Elias Murphy, in his early twenties. (This is a stock photo sold at 123RF, and this image is a sample; I’m using it to inspire my creation of a fictional character.)

Jane’s relatives are just as involved. Here’s Jane’s seventy-two year-old mother:

Portrait painted in 1887. I borrowed the image as an inspiration for seventy-two year-old Mary Vancoller, Jane’s mother.

Jane’s former fiancé plays a role, too. Here’s an era-appropriate cabinet card I labeled “Lawrence Riddle.” Isn’t he handsome?

Lawrence Riddle, Jane’s former fiancé.

Other Significant Characters:

Mrs. Carrie Gilbert, wife of the pastor, Kenneth Gilbert, plays more of a role (though very small) in Unmistakably Yours. They contribute a little more in This Noelle, and play small roles in various other series titles. Pastor Gilbert first makes an appearance in Courting Miss Cartwright in 1879 (first title, chronologically), when he filled Pastor Cartwright‘s vacancy. He continues to play a role (minor) in every book in the series, through the current final title in the timeline, The Drifter’s Proposal.

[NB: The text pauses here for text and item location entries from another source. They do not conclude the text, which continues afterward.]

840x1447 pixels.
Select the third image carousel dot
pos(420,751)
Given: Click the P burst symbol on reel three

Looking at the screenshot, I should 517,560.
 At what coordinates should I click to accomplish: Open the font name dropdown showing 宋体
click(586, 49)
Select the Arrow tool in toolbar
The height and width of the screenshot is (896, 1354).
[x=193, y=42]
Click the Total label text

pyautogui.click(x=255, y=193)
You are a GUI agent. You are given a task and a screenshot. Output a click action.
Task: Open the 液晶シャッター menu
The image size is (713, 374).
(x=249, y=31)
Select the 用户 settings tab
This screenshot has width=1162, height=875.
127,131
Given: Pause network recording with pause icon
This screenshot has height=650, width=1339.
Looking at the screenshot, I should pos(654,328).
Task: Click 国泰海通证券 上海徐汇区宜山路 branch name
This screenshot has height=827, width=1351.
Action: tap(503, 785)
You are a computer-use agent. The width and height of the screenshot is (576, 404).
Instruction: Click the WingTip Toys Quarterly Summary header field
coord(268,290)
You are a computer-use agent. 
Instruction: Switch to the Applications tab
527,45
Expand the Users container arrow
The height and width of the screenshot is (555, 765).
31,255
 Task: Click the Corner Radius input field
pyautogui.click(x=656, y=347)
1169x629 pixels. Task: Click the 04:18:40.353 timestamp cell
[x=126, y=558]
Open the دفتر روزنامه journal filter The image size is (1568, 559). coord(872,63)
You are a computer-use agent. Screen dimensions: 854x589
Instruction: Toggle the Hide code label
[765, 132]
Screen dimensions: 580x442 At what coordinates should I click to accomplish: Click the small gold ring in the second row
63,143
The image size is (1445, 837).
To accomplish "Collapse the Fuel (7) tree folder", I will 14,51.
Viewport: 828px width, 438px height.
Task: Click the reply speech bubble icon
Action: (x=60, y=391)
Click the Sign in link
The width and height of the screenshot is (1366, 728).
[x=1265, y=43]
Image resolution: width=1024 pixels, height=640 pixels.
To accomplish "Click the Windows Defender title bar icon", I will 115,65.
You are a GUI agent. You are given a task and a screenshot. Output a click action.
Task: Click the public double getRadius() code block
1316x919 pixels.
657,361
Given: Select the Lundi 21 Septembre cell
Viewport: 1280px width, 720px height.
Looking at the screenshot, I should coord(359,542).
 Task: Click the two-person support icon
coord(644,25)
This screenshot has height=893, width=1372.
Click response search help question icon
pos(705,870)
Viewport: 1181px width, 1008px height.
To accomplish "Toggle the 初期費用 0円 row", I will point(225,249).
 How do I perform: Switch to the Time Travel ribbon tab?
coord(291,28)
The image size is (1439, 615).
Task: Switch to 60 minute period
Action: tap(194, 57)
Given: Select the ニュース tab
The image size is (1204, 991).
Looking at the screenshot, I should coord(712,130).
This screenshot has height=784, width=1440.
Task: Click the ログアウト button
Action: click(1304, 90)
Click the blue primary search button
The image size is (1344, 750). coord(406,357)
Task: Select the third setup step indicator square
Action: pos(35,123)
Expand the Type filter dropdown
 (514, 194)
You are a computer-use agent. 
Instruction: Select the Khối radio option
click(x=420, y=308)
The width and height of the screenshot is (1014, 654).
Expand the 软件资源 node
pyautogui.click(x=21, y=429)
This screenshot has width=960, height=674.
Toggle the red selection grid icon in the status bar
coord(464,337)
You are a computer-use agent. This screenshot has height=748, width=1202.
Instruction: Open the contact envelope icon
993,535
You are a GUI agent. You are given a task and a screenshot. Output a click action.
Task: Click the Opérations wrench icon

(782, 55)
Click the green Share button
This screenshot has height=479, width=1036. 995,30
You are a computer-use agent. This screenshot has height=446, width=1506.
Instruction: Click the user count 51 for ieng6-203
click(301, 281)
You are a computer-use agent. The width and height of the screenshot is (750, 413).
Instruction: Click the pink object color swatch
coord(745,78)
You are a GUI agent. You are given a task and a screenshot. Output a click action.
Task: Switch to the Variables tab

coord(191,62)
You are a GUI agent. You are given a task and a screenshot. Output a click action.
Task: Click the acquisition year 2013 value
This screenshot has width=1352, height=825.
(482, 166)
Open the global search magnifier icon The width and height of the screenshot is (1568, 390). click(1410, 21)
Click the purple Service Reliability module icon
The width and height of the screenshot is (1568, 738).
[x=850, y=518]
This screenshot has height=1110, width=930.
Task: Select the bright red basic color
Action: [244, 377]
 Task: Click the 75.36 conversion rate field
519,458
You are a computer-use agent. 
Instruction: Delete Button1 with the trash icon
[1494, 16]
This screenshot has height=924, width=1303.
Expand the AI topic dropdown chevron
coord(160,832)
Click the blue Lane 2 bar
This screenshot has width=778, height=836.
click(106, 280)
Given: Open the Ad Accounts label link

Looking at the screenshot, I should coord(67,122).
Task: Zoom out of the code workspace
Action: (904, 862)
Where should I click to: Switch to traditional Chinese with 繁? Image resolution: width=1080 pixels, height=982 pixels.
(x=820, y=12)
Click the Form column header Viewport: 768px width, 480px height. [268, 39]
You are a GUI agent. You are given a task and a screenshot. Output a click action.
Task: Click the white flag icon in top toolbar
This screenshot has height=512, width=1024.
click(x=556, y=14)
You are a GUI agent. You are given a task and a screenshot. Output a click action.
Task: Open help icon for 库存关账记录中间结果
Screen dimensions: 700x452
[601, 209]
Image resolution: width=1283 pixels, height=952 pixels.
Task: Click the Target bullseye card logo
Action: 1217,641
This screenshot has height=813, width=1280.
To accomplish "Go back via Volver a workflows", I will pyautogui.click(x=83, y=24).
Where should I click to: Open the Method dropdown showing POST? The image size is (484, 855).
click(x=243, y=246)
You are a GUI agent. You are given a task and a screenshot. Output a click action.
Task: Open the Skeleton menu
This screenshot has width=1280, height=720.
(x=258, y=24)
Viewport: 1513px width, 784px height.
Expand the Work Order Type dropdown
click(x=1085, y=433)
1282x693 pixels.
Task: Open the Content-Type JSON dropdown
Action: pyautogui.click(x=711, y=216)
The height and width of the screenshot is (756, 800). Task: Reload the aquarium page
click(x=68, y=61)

Vintage photograph of bride in her wedding dress. Used as inspiration for Mrs. Carrie Gilbert, bride of Pastor Kenneth Gilbert.

Pastor Kenneth Gilbert, who has played many minor roles throughout the Holidays in Mountain Home Series. Everything’s right but the hat. Gilbert is more of a dark bowler man.

I was pleased to give Rocky and Felicity (Cartwright) Gideon cameo roles in Unmistakably Yours. Just little pieces, a few lines (like they had in The Gunsmith’s Bride), as this couple’s story in Courting Miss Cartwright still lingers with me. Don’t tell Mrs. Ann Abbott, but I quite prefer Mrs. Felicity Gideon‘s company.

Rocky Gideon and his wife, Mrs. Felicity (Cartwright) Gideon, from the cover of Courting Miss Cartwright.

Quiet, unassuming Miss Harriet McCormick (whom you’ve met long before Unmistakably Yours, but she won’t remind you) thought she’d get by without an introduction. She’d rather quietly keep the Tea Room running smoothly. She needn’t be in the center of conversation.

This Alamy.com (copyrighted) image served as a point of inspiration for Miss Harriet MCormick (known by some as Spinster McCormick). Note the same stylish hairdo as worn by Miss Ina Dimond.

One more female matron of Mountain Home, then I’ll leave my photographic inspiration for another time. Remember Bab? Babette Terrell (with her husband Arch) lives next door to the Hudson family (the gunsmiths), where she and her husband were tending the garden (and a wet grandson) one day and met their new neighbor (George Hudson‘s conspicuous mail-order bride in The Gunsmith’s Bride). Bab makes insecure (and obnoxious) Zylphia “Zee” Speare Hudson feel wonderful about herself, hence Bab becomes a dear friend of Zee’s.

Victorian photograph used for inspiration of character Babette “Bab” Terrell, next-door neighbor and friend of Zylphia Hudson.

Speaking of Zee Hudson, we can’t leave her out. The woman can hold a grudge through the ages. Allow me to introduce Mrs. George Hudson (Zylphia). She won George’s heart through letters, and came to Mountain Home as his bride-to-be, and no matter what that Ina Dimond has to say, George W. Hudson always loved her, Zylphia. First, last, and always.

Victorian cabinet card photograph, used as inspiration for Zylphia Speare Hudson, “Zee” to her closest friends.